An ATROCIOUS rating. It’s hard to know where to start when pointing out the game’s problems, although the developer’s grab bag of incongruous concepts isn’t a bad place to start. So many random and barely fleshed out ideas like the Gooftraptions and Goofballs give the impression there might be more to the game, but the role they play is so infinitesimal even if you’re trying to engage with them. Enemies shouldn’t be so slow to beat with even your regular weapon, the boxing glove still potentially finding use against tougher foes or peskier ones. The levels should try to actively embrace their concepts rather than slotting in a generic enchanted forest or swapping to pirates suddenly, and even if they did their current size and concepts are often bland and filled with alternate paths that are more trouble than they’re worth. Stage layouts and your weapon both need a significant overhaul, and plenty of the less useful items could be excised without harm or just tightened into something actually worth seeking out.

 

Like Goofy, Goofy’s Hysterical History Tour is a clumsy mess that messes up most of the ideas it attempts in some form. It barely cares about its concept, its key form of interaction with much of the world is weak and a poor tool for anything beyond repeatedly smacking a generic enemy, and stages never come together in designs that are anything less than tedious. While Goofy would get to be a big player in other Disney games and even got to star alongside his son Max in a well-regarded Goof Troop game, Goofy certainly showed why he shouldn’t be trusted on a solo outing. Even when he can hop between dangerous platforms well enough, the developers perhaps tried too hard to make Goofy stand out from the rest and gave him too many gimmicks to work with that don’t actually help make the experience any richer.

◆ Requirements ◆
Reproduce the stretch of the game review from "Like Goofy, Goofy’s" through "experience any richer.", word for word.

◆ Data shown ◆
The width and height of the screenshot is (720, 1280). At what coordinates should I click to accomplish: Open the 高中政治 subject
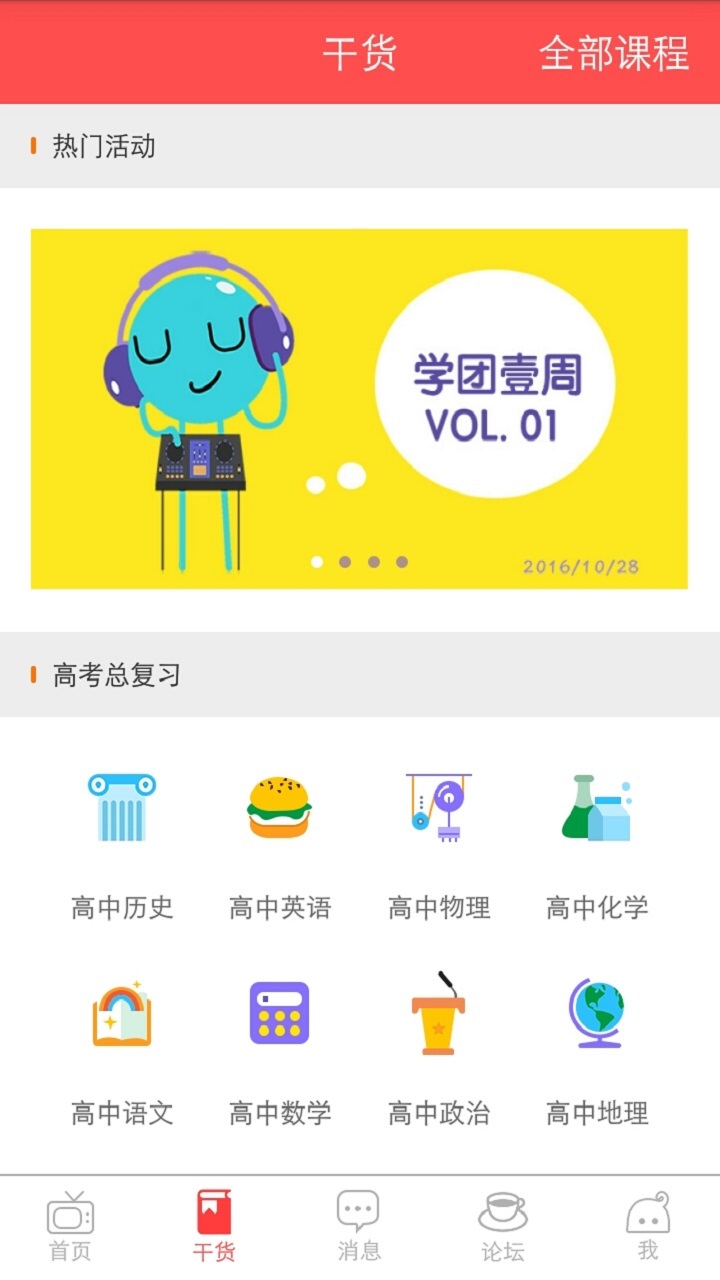[439, 1050]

◆ Complete answer ◆
Like Goofy, Goofy’s Hysterical History Tour is a clumsy mess that messes up most of the ideas it attempts in some form. It barely cares about its concept, its key form of interaction with much of the world is weak and a poor tool for anything beyond repeatedly smacking a generic enemy, and stages never come together in designs that are anything less than tedious. While Goofy would get to be a big player in other Disney games and even got to star alongside his son Max in a well-regarded Goof Troop game, Goofy certainly showed why he shouldn’t be trusted on a solo outing. Even when he can hop between dangerous platforms well enough, the developers perhaps tried too hard to make Goofy stand out from the rest and gave him too many gimmicks to work with that don’t actually help make the experience any richer.